09 octobre : premiers pas en Amérique latine

La journée s’est découpée en deux parties : l’arrivée à Lima à 1h du matin puis l’après réveil.
Dès l’arrivée à l’aéroport et le passage à l’immigration bouclé, c’est un peu la foire. Trouver un taxi ? La question devrait plutôt se traduire par comment s’en sortir sans taxi tellement vous êtes sollicités. Il faut dire que mon gros carton de vélo ne passait pas non plus inaperçu…

Je me dirige alors vers un homme arborant sa carte de chauffeur, spontanément celui-ci récupère mon charriot à bagages et m’annonce 90 soles. A peine débarqué qu’il faut déjà discuter les prix. Je défends mon point en précisant que le tarif aperçu sur les forums de voyage se situait autour des 50 soles. Un collègue ne tarde pas à nous rejoindre et nous finissons par trancher à 70.

La négociation fait partie de la vie courante. Au marché ou à l’hôtel, discuter un prix revient à démontrer votre connaissance en la valeur de la devise.

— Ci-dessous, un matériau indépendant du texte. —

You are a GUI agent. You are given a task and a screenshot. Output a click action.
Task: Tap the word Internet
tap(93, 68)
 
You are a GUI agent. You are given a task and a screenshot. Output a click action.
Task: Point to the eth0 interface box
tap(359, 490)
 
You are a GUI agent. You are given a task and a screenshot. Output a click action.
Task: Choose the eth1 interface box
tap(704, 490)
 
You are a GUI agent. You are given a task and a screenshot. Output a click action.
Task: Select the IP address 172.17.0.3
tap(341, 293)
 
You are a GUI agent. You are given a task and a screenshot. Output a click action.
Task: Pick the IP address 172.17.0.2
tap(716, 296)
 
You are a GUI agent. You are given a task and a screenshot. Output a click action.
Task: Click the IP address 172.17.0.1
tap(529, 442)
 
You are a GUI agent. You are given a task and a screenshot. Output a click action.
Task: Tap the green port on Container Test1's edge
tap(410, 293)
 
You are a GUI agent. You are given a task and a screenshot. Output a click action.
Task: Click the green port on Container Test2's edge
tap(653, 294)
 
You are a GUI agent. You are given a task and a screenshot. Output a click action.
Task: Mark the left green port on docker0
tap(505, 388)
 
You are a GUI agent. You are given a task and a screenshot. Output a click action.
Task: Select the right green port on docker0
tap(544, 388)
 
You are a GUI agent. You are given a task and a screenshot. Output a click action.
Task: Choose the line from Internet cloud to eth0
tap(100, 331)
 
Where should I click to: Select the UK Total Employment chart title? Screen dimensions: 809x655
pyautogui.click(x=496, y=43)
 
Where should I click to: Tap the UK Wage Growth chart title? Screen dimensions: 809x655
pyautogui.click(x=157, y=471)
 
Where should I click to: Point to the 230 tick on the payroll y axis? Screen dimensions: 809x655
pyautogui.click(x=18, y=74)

Fin 2015, 1€ correspondait à 3,6 soles.

Brise nocturne

En franchissant les portes de sortie, le décors extérieur n’offre rien d’exceptionnel, un simple parking d’aéroport en pleine nuit tempéré par l’humidité de l’océan situé à quelques kilomètres.
Au bout de quelques pas seulement, le chauffeur confie le charriot à un nouvel homme sans le moindre badge ou veston de la compagnie. Très attentif et quelque peu réticent, je questionne avec un vocabulaire digne d’un enfant de 4 ans « où nous dirigeons nous ? ». Je comprends alors que le véhicule est stationné plus loin.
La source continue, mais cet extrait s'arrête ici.